(Clicking any of the underlined text in blue will take you to a reference on it.)
Clayton Williams, the Republican nominee for Texas governor in 1990, quipped that rape is like bad weather: “If it’s inevitable, just relax and enjoy it.” Williams lost that election to feminist Ann Richards, but his remark forecast environmentalists’ possible surrender to forces that are raping the planet. According to a New York Times article today headlined “Fossil Fuel Industry Ads Dominate TV In Campaign,” Al Gore’s advocacy group has conceded the television advertising battle on climate change. The organization, founded and partly funded by Gore in 2006 as the Alliance for Climate Protection, spent $32 million on ads urging legislation to combat global warming during the 2008 presidential campaign.
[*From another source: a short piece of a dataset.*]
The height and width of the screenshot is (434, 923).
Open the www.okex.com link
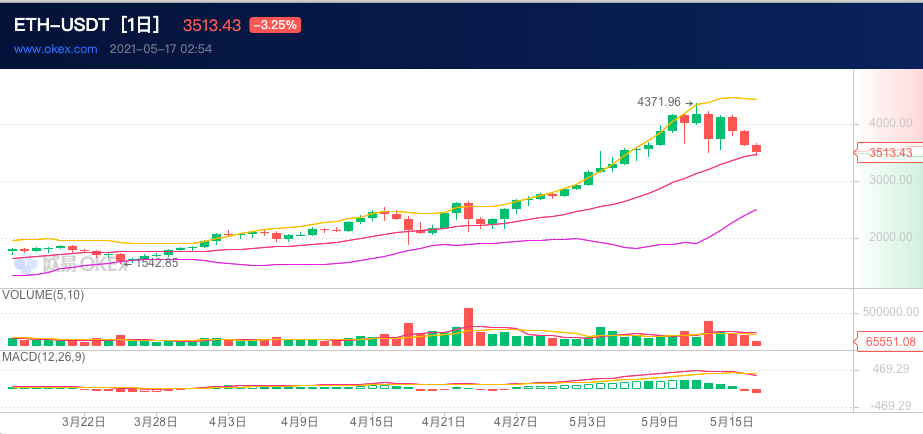(x=55, y=48)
This time nothing; the group’s chief executive says that “Whatever we would spend, it would be washed away in this sea of fossil fuel money.” The Times article asserts that so far in 2012 “estimated spending on televisions ads promoting coal and more oil and gas drilling or criticizing clean energy has exceeded $153 million.”
Environmental advocates’ retreat comes when the evidence of global warming, and human causation of climate change, is clearer and clearer. See the Berkeley Earth Surface Temperature (BEST) study and other materials discussed in previous posts. In fairness, one can look at the evidence – the BEST graph of global warming at increasing rates over the past few decades, melting polar ice caps and glaciers, rising greenhouse gas concentrations, positive feedback loops and methane, deforestation, recent severe drought in the Midwest – and conclude that it’s most sensible to live in the present and ignore environmental deterioration. Just be happy, and assume that the planet’s resilience, and human adaptability, will take care of the future. I’m not there yet; I keep looking for good news and thinking of my grandchildren and of what their lives could be in 20 years if Earth rape continues, and of what their lives could be if we all act now to stop, or even slow, the abuse of everyone’s mother.